* **Objective**
Can you put the rows from the line with "Where should I click to: Tap" to the line with "will [x=853, y=28]." into a two-column CSV headed instruction and coordinates, one line per row? Put each row's text under instruction and its answer under coordinates, with every field in quotes and line breaks turned into spaces.

* **Entries supplied**
========
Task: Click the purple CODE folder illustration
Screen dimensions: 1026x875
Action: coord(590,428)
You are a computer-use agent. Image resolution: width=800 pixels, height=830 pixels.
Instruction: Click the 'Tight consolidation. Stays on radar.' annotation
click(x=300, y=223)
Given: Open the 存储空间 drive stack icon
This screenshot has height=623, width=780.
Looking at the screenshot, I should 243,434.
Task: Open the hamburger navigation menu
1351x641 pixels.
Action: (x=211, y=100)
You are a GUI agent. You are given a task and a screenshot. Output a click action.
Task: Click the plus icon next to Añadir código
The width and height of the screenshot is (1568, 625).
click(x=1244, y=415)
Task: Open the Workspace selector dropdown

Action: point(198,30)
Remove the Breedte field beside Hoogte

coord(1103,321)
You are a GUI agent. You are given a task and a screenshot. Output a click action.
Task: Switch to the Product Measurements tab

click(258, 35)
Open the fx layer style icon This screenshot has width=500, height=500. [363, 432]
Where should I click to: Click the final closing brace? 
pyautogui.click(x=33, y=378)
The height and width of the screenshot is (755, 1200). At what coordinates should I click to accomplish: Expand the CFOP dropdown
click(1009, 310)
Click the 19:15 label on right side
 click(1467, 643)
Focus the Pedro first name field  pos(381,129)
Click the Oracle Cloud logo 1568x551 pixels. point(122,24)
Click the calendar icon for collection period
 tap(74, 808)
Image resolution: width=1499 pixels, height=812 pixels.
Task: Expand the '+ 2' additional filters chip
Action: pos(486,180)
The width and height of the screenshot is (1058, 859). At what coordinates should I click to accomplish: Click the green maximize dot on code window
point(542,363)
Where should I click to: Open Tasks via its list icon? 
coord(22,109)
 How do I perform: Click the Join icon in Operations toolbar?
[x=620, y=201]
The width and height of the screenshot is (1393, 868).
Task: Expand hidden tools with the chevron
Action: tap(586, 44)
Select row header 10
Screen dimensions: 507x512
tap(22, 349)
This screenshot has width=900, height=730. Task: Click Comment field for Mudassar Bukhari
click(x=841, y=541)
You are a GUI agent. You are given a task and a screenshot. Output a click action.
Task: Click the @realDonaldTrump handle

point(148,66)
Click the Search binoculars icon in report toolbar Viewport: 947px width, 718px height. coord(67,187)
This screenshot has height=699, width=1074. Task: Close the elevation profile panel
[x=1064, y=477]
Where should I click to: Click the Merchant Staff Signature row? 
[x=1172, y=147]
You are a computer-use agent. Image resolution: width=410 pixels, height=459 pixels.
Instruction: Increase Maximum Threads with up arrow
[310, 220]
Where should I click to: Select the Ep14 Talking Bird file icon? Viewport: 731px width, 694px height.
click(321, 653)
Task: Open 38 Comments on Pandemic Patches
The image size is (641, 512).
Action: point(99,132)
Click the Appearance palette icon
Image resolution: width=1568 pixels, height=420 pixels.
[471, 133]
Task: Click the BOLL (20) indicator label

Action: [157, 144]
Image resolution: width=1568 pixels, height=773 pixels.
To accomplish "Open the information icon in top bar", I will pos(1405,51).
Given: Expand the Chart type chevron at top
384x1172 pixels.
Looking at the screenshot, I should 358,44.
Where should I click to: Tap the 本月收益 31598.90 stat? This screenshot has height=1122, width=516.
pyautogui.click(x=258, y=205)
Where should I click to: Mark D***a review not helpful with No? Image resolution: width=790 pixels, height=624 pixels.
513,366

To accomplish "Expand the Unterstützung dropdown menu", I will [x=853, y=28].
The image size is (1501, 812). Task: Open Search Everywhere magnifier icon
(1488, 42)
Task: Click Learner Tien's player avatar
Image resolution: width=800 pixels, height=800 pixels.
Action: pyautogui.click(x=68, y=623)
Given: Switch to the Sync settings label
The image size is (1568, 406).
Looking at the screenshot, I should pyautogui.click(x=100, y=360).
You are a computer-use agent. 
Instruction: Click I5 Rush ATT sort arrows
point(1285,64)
========
* **Right answer**
instruction,coordinates
"Where should I click to: Tap the 本月收益 31598.90 stat? This screenshot has height=1122, width=516.","pyautogui.click(x=258, y=205)"
"Where should I click to: Mark D***a review not helpful with No? Image resolution: width=790 pixels, height=624 pixels.","513,366"
"To accomplish ""Expand the Unterstützung dropdown menu"",","I will [x=853, y=28]."